How’s That Wealth Effect Workin’ Out For Ya?…We all know that the “target” of Mr. Bernanke’s second quantitative easing experiment has been equities. But to be honest, and despite all of our rantings and ravings, there’s been an academic method to the madness here. Certainly what Bernanke and friends wanted to create was macro portfolio rebalancing, to be charitable in characterization. Hopefully in brief, by buying Treasuries in an amount that would offset US Federal Government debt issuance since September of last year, the Fed was academically trying to preclude investors from buying the same by essentially bidding up the price and making Treasury purchases unattractive to hold if truly looked at from a risk and reward standpoint ultimately embedded in price. And not just for general investors, but also banks specifically, hoping that by bidding up prices and attempting to buy Treasuries from the banks that the banks themselves would prefer to lend as opposed to using capital to simply buy more Treasuries as an investment of capital option. Although the numbers are not yet publicly available for 1Q of this year, the banks actually sold Treasuries very modestly in 4Q of 2010, so it was partial mission accomplished for the Fed in the period. But as we all know, bank lending has been anemic at best. This Fed intended outcome for the banks has not materialized. Although it’s just our perception, the banks used the money to trade the financial markets (remember that banking system excess reserves can be used as collateral for futures and derivatives contracts – how convenient). So in the absence of bank lending, just what else was QE2 supposed to have done to incite macro economic acceleration? Easy, it was to have sparked the fabled wealth effect among consumers.
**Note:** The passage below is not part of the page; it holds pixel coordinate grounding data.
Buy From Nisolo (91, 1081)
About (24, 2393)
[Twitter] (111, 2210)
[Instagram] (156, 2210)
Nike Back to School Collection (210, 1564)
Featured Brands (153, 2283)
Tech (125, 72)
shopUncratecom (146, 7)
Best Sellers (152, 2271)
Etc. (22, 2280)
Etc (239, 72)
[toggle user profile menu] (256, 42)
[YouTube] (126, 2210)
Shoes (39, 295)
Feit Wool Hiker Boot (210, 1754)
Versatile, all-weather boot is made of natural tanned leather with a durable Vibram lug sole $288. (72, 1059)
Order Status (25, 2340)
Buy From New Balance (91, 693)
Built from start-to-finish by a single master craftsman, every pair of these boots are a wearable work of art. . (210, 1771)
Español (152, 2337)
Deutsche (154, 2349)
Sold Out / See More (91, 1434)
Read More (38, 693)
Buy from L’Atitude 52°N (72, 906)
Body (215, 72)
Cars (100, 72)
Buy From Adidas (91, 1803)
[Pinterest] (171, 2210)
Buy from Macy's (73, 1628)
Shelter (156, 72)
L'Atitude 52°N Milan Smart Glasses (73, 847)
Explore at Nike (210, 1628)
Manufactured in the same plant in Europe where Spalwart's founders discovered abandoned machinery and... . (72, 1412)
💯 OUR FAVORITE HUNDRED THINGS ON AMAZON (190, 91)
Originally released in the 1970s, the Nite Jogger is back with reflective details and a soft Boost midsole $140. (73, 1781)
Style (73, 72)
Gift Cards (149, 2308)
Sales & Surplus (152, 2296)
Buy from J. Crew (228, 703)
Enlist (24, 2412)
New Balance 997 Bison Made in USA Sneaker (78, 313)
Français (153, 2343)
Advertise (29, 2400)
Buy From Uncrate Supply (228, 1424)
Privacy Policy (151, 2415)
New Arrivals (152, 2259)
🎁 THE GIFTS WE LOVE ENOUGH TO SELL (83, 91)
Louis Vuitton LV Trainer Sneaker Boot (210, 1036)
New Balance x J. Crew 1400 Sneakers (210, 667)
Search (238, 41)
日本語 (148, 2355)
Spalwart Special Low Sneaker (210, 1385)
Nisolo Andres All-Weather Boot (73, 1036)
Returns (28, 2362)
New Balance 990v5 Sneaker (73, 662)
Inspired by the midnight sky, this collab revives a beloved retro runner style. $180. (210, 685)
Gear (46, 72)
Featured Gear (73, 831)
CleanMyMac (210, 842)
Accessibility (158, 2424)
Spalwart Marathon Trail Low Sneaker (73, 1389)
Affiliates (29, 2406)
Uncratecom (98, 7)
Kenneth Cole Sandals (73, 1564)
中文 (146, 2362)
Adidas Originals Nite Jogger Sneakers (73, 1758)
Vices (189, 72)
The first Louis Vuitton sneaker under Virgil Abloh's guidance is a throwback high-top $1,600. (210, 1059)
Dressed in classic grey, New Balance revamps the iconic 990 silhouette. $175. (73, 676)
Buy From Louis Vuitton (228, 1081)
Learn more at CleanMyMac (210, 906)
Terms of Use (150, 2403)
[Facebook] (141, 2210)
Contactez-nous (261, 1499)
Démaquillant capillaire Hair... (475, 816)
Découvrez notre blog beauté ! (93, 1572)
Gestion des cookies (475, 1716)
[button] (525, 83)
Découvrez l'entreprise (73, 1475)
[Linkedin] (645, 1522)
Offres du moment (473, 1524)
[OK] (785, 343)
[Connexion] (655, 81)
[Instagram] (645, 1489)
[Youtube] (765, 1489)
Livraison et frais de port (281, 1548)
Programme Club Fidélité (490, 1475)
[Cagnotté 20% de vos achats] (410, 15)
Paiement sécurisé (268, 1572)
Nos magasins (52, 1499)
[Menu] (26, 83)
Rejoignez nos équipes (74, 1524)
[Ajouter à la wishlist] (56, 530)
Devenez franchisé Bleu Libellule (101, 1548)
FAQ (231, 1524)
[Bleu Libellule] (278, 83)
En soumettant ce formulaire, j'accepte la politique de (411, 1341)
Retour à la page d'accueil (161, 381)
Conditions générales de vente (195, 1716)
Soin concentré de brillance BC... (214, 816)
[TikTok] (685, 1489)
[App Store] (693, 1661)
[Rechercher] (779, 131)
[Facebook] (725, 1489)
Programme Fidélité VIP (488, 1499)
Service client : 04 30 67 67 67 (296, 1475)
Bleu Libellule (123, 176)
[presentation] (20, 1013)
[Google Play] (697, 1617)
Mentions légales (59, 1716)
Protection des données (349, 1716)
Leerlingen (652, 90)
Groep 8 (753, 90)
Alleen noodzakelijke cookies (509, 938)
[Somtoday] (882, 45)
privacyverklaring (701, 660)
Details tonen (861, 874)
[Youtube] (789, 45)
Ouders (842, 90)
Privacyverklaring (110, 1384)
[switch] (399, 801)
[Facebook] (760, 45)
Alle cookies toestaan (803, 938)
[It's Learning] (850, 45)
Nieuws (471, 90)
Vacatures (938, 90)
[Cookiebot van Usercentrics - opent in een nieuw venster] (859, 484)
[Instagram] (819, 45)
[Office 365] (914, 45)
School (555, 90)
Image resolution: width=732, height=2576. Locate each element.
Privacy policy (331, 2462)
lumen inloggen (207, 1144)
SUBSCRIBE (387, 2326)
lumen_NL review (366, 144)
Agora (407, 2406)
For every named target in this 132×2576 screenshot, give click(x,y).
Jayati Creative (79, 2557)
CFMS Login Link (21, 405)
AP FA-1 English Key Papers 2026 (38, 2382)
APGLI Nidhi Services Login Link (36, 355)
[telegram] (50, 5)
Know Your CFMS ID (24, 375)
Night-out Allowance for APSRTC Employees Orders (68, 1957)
QE being this at least quasi-provoked portfolio-rebalancing scheme, by academically making the purchase of Treasuries theoretically unattractive as the Fed bid them to prices above where they otherwise may have traded, the Fed essentially hoped capital would flow to other investment asset classes and inflate their values. And flow it did, but not into real estate as a potential asset class destination (that would have implicitly helped heal household balance sheets and levitated the value of the largest household asset). It flowed into equities, exactly as the Fed had hoped all in the interest of helping to bring the so-called virtuous wealth effect into play. And it also flowed into commodities, not something the Fed has been pleased with as per their “thou doth protest too much” arguments concerning the so-called lack of QE provocation of commodity price acceleration.
So here we find ourselves with the Fed and assorted market “regulators” (and we use that term incredibly loosely) trying to cool down the commodity price acceleration with blatant and targeted manipulation of futures margins. Also, as we’ve discussed many a time over the last month, the dollar rally that as been occurring “had” to occur. Certainly what the Fed would like to see is non-commodity oriented equities continuing to ascend, and actual commodities as well as dollar related hedges heading off into the sunset. Anyway, the upshot here is that since “portfolio rebalancing” was a failure in terms of generating an expansion in bank lending, that leaves the wealth effect as the apparent front runner legacy of QE2. So, how’s that wealth effect workin’ out for ya?